Bean goes back to his bunk, but the sound of the flapping sheet and the terror of it all makes sleep impossible. His hands and the soles of his feet are tingling, just as they used to before he went out to bat in a big cricket match. After everything they have gone through, this rising gale looks likely ‘to stop everything for a week! For two weeks! It would perhaps make a shambles of our piers, like that other gale did. They would take weeks to rebuild, and would the Turks with their great new howitzers let us do it?'
14

Finally, though, the weather calms and things return to their normal, frigid, calm state and that – normal – is all that counts.

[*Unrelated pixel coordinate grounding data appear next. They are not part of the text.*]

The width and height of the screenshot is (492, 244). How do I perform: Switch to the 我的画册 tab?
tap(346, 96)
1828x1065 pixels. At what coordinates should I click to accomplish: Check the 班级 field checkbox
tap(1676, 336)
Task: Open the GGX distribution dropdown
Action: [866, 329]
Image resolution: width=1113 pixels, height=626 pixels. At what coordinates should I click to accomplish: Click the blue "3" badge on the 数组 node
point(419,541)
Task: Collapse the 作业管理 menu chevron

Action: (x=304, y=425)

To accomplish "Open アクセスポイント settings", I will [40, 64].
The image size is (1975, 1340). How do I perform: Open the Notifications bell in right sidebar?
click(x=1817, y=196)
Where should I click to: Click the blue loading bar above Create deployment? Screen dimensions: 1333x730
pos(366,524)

‘During the last week at Anzac,' Bean would record, ‘almost every thought and action was tested by the rule of “normality”. Too much activity was regarded with as much general disfavour as too little.'
15

Yes, totally abnormal things are happening, like the dumping of lots of extra ammunition and the like into latrines or the sea, but it's all happening at night. And there are one or two abnormal things happening in the day, like ‘improving defences by erecting barbed-wire entanglements',
16
but they are calculated exceptions to the rule.